As of 2017, the Wheelchair Basketball Federation of India has facilitated the creation of 14 state teams of wheelchair basketball, including 7 all-women teams. Four National Championships have been conducted – Chennai in 2014, Delhi in 2015, Chennai in 2016, and Hyderabad in 2017. WBFI conducted the first-of-its-kind National technical camp from 22 to 26 June 2016 in partnership with the International Wheelchair Basket Federation and Sports Authority of Telangana State. One of its highlight achievements was when they sent in a men's and a women's wheelchair basketball team to the 4th Bali Cup International Tournament, where both teams won a bronze medal each. These were the first medals in wheelchair basketball that were won in an international tournament by an Indian team.

== Challenges ==
As a vocal advocate for para-sports, Madhavi is outspoken about the challenges faced by people with disabilities in the sporting world. The biggest challenge, she has stated in an interview, is the access to sports facilities. She narrated an incident wherein, despite being a three-time Gold medallist in the National Para-Swimming Championships, she was denied entry at a new swimming pool that she had gone to when her regular pool was undergoing renovation. "Even after being a national champion, they told me that I cannot swim on my own, that I need to bring my medical certificate and show it to them," she said. The lack of trained instructors, coaches and sports equipment exacerbates this lack, contributing to the low uptake of para-sports in India. "We do not even have sports equipment for wheelchair-bound[sic] sportspersons. It has to be imported from abroad," she said.
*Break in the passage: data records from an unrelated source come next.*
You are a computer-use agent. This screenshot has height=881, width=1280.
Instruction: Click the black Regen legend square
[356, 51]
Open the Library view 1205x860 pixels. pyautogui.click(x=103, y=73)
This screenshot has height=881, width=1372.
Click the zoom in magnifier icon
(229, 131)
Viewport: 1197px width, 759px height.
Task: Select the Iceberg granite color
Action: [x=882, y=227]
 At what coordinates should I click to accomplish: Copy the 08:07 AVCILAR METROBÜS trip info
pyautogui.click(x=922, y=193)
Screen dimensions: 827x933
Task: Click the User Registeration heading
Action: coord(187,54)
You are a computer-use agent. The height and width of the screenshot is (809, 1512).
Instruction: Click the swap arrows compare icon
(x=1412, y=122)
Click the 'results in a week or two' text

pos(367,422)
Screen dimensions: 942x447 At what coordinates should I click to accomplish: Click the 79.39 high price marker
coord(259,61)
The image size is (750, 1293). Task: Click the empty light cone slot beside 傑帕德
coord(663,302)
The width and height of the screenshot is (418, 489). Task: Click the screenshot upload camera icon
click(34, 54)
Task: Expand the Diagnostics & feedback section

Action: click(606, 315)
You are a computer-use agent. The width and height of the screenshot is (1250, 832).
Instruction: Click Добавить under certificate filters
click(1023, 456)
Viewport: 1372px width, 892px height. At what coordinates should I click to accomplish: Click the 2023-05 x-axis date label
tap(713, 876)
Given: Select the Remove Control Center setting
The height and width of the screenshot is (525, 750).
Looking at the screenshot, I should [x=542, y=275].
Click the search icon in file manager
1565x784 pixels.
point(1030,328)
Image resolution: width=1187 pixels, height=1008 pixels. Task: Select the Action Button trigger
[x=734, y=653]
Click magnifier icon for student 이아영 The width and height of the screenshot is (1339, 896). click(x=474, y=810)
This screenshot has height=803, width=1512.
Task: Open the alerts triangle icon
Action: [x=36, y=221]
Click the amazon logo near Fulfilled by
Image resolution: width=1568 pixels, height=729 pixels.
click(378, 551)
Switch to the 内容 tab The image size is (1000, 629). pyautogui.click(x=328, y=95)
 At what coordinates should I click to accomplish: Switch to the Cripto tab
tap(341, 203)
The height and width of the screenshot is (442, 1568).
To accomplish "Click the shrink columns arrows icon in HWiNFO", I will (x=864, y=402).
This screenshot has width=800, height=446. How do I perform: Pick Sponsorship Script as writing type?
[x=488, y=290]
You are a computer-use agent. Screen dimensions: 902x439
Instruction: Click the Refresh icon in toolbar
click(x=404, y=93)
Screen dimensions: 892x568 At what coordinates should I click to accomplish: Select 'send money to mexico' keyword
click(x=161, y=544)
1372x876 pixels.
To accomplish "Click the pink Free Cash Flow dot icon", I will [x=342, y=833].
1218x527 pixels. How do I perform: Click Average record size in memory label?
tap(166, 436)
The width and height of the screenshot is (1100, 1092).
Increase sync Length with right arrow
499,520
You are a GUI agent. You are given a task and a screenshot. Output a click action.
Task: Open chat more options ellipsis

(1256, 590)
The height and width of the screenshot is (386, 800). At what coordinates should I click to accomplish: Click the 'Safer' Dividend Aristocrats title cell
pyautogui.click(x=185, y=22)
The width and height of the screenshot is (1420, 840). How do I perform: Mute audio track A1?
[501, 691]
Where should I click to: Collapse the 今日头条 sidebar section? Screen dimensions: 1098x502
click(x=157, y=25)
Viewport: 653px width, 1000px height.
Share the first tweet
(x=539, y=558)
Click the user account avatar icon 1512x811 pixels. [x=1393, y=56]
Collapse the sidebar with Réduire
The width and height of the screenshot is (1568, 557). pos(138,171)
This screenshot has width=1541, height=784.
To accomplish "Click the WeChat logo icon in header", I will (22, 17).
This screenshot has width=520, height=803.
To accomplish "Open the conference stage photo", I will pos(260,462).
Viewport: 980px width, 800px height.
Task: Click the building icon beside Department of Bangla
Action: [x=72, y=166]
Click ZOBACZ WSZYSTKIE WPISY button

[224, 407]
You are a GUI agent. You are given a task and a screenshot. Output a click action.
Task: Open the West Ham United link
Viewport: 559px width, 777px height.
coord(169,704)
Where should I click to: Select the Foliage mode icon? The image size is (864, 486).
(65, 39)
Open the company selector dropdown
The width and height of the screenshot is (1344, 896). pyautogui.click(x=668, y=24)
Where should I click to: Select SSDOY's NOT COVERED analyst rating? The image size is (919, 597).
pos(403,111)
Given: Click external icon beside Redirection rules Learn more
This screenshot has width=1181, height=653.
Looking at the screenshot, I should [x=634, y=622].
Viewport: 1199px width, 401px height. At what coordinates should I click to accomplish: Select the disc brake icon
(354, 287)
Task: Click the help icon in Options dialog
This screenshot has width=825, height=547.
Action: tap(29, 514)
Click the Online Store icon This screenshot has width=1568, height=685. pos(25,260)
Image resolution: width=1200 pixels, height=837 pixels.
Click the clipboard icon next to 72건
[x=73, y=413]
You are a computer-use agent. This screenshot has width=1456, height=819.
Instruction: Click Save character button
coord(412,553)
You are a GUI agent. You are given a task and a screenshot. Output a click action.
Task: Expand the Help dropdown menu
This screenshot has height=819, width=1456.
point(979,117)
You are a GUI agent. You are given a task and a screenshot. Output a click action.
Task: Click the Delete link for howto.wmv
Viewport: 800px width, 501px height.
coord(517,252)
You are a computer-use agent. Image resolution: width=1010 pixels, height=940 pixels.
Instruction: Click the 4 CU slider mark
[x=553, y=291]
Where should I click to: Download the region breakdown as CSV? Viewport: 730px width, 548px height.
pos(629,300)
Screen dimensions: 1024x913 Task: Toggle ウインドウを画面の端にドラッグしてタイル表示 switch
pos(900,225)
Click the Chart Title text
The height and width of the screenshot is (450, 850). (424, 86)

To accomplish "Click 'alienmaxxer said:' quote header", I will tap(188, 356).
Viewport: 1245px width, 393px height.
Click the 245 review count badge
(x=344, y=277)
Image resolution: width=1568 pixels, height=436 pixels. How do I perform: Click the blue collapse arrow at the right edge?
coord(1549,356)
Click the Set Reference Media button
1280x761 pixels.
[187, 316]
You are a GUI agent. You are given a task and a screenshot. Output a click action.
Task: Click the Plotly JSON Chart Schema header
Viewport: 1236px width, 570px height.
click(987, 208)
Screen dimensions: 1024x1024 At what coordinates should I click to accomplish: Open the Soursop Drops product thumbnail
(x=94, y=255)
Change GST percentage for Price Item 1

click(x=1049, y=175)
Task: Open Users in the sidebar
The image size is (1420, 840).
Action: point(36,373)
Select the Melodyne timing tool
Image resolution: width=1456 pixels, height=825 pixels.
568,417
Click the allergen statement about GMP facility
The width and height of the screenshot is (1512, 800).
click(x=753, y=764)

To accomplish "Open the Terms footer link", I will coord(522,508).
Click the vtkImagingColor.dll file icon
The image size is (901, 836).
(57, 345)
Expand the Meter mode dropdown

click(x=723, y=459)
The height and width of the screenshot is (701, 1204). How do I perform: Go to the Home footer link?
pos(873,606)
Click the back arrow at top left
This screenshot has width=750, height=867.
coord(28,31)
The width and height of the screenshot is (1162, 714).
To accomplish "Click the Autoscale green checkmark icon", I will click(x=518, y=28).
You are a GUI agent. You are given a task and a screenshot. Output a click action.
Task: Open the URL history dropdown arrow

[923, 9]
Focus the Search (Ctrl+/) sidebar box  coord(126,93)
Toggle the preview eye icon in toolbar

Madhavi has also spoken about how the absence of para-sports in school curriculum, and the lack of media coverage that para-sports receives, means that many people do not even know about its existence. On a related note is the absence of specific government policy and regulation for para-sports.

== Awards ==
On 18 January 2016, Madhavi Latha was honoured with the "Built Tough Award" at the Adding Smiles Ambassador Awards ceremony for her efforts towards promoting sports among disabled people.